Oh, what we wouldn’t give for our skin to be like a dry-erase board. Acne scars? Sun damage? Deep wrinkles? Swipe them with some felt and start anew. Unfortunately, dry-erase isn’t an effective skin treatment. To undo the past, you’ll need something a little stronger. Actually, a lot stronger — like an alpha hydroxy or even phenol peel.
Chemical peels are the closest you’ll get to a blank slate treatment, and they’re exactly what they sound like. A chemical is applied to your skin to loosen the bonds holding dead skin cells to your face, allowing them to fall off and reveal newer, undamaged skin cells. But not all chemicals are created equal — a dry eraser can swipe off the first few layers of marker, but Windex is needed to penetrate multiple passes of ink. Likewise with chemical peels. Many AHA (alpha hydroxy acid) peels and BHA (beta hydroxy acid) peels are mild and can even be performed at home.
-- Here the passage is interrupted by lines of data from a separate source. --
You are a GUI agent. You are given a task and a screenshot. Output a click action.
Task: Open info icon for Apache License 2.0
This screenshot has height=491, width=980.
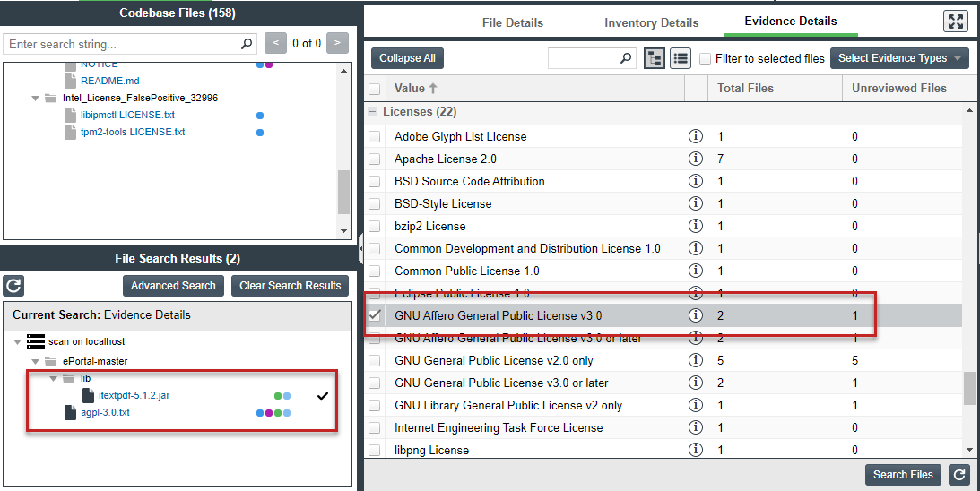pos(695,159)
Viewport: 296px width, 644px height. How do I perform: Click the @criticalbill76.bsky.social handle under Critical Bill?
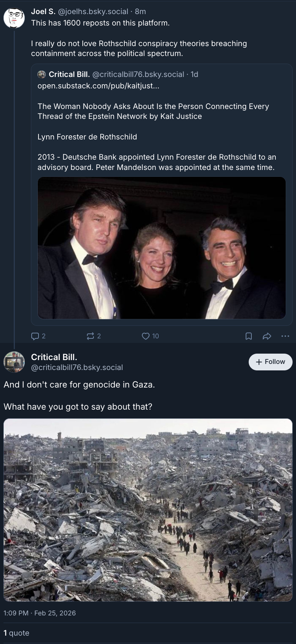coord(77,367)
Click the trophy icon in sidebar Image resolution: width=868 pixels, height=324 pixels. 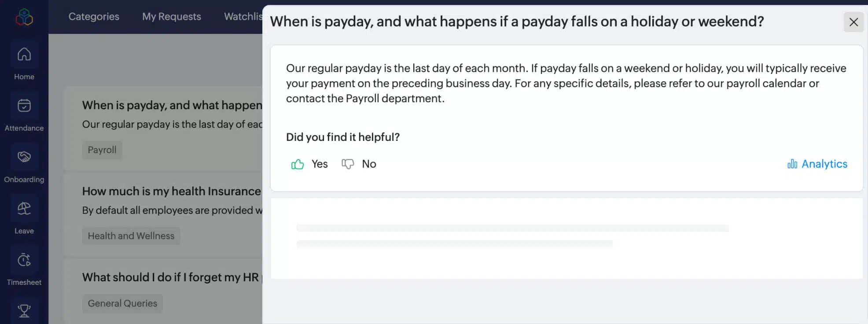pos(24,311)
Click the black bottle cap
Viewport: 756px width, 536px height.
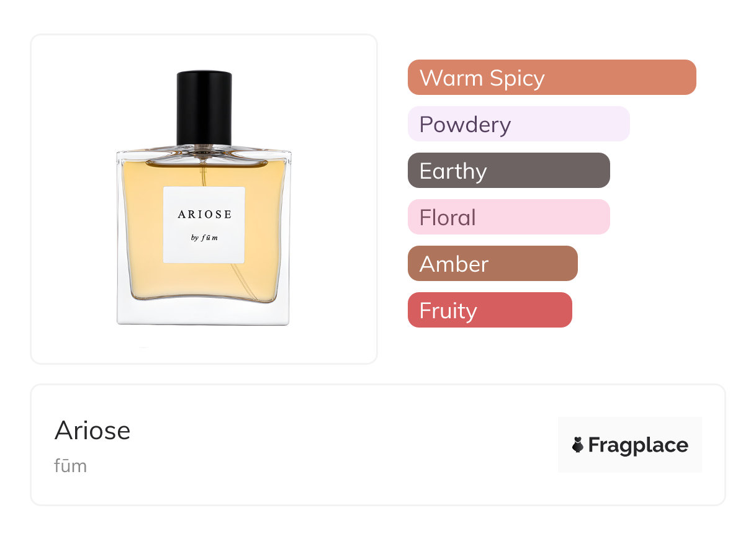pos(204,108)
Their results are also relatively mild, and downtime is little to none. Phenol peels, however, are at the complete opposite end of the spectrum — they can wipe away a lot. And could never happen in your bathroom.
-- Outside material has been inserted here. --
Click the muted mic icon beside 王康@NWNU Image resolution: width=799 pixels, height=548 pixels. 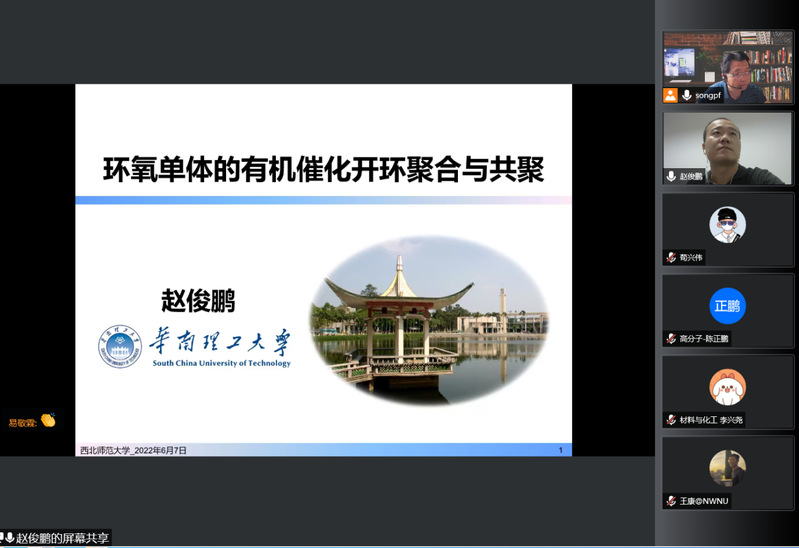671,501
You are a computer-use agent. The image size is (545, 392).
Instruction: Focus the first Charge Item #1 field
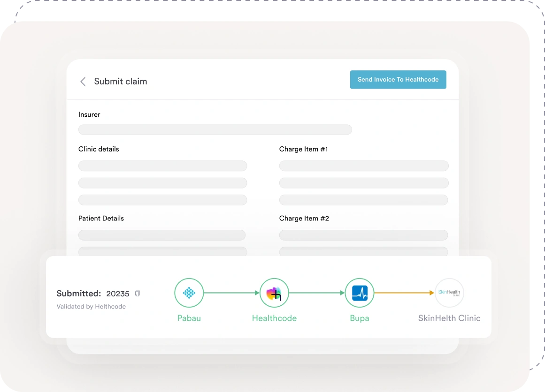pos(364,166)
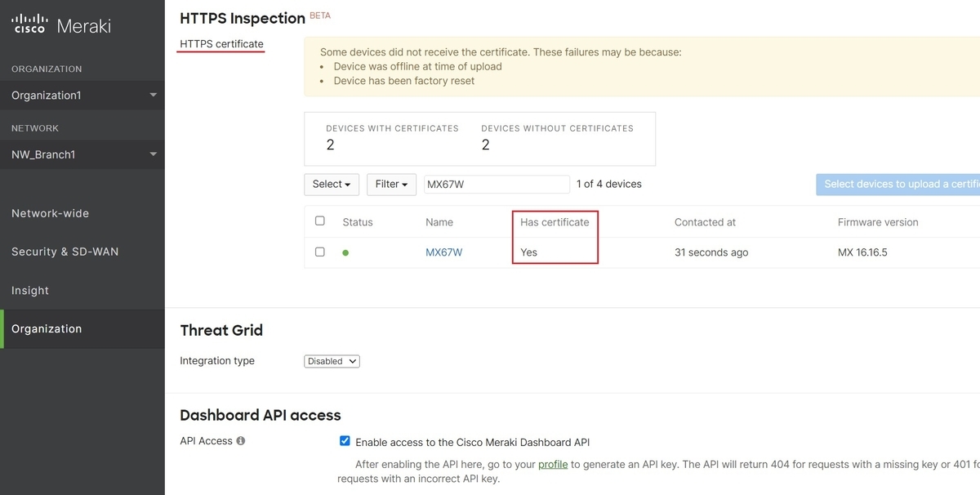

“A phenol peel is one the strongest peels available,” says Blair Murphy-Rose, MD, a board-certified dermatologist based in New York City. So strong, in fact, that it’s sometimes administered under IV sedation. Without it, the pain would be pretty terrible, even with a topical numbing cream. And due to the corrosive strength of the phenol, a full recovery can take months (and the early phases can be a little er — gruesome).
Meet the experts:
- Tanuj Nakra, MD, is a double board-certified facial and ophthalmic plastic surgeon in Austin, Texas.
- Blair Murphy-Rose, MD, is a board-certified dermatologist in New York City.
- Melissa Doft, MD, is a double board-certified plastic surgeon in New York City.
Phenol peels have been administered since the 1920s and were once the only option for smoothing coarse wrinkles or acne scars. But they’ve become a less and less common offering in doctors’ offices ever since ablative lasers (like the CO2 and YAG) arrived on the scene in the 1990s. In fact, while the American Society of Plastic Surgeons reports that nearly 1.4 million chemical peels were performed in 2019, New York City-based plastic surgeon Dr. Melissa Doft says she is rarely asked about phenol peels. In recent memory, she says, there has only been one patient who wanted one — because her mother had seen dramatic results years ago.
While it is generally viewed as a last-resort treatment for serious damage, a phenol peel can bring you lasting results — the clean slate you’ve been dreaming of. So is it worth the risk and recovery? We asked the pros to tell us more about phenol peels, what to expect, and if there are better alternatives.
In this story:
What is a phenol peel?
Let’s start with the basics: What is phenol? “Phenol is an organic molecule derived from petroleum derivatives,” says Tanuj Nakra, MD, a double board-certified facial and ophthalmic plastic surgeon in Austin, Texas. “It is used in aesthetics because of its ability to penetrate deep into the skin — causing a controlled injury that when healed, can produce dramatic improvements in facial wrinkles.”